Work to complete:
Using the listing below, print the line containing "You are a GUI", the line containing "Task: Click the @ mention icon in description", and each line between them, exactly and nothing else. Pictures stay out of the print.
BEGIN Entries provided
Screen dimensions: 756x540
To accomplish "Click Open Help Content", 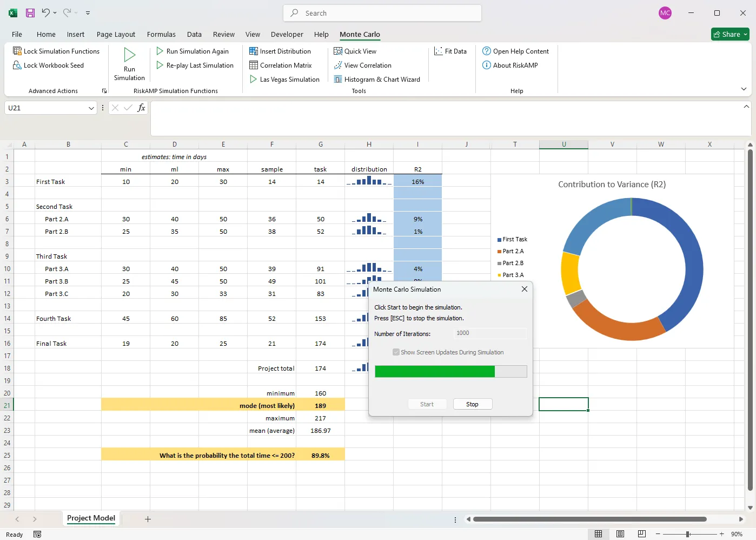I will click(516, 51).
END Entries provided
BEGIN Entries provided
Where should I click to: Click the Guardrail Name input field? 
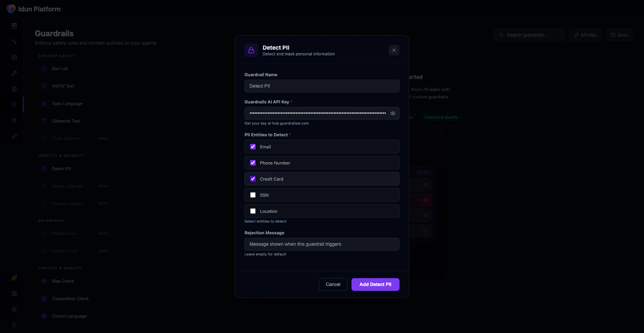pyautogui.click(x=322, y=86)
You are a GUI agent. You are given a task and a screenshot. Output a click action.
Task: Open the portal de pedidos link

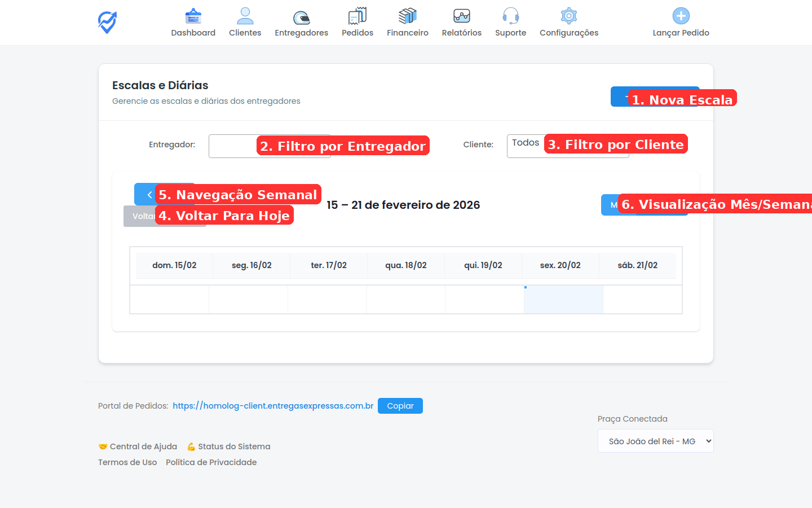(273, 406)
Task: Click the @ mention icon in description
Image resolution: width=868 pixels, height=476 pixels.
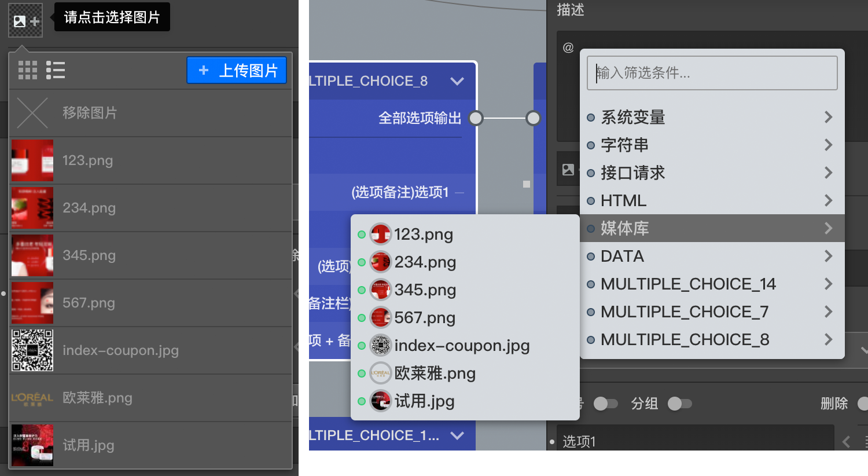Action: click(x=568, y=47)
END Entries provided
BEGIN Entries provided
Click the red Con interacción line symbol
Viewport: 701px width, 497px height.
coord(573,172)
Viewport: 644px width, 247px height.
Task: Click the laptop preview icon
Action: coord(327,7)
END Entries provided
Result of the task:
You are a GUI agent. You are given a task and a screenshot. Output a click action.
Task: Open the portal de pedidos link

(273, 406)
Task: Click the @ mention icon in description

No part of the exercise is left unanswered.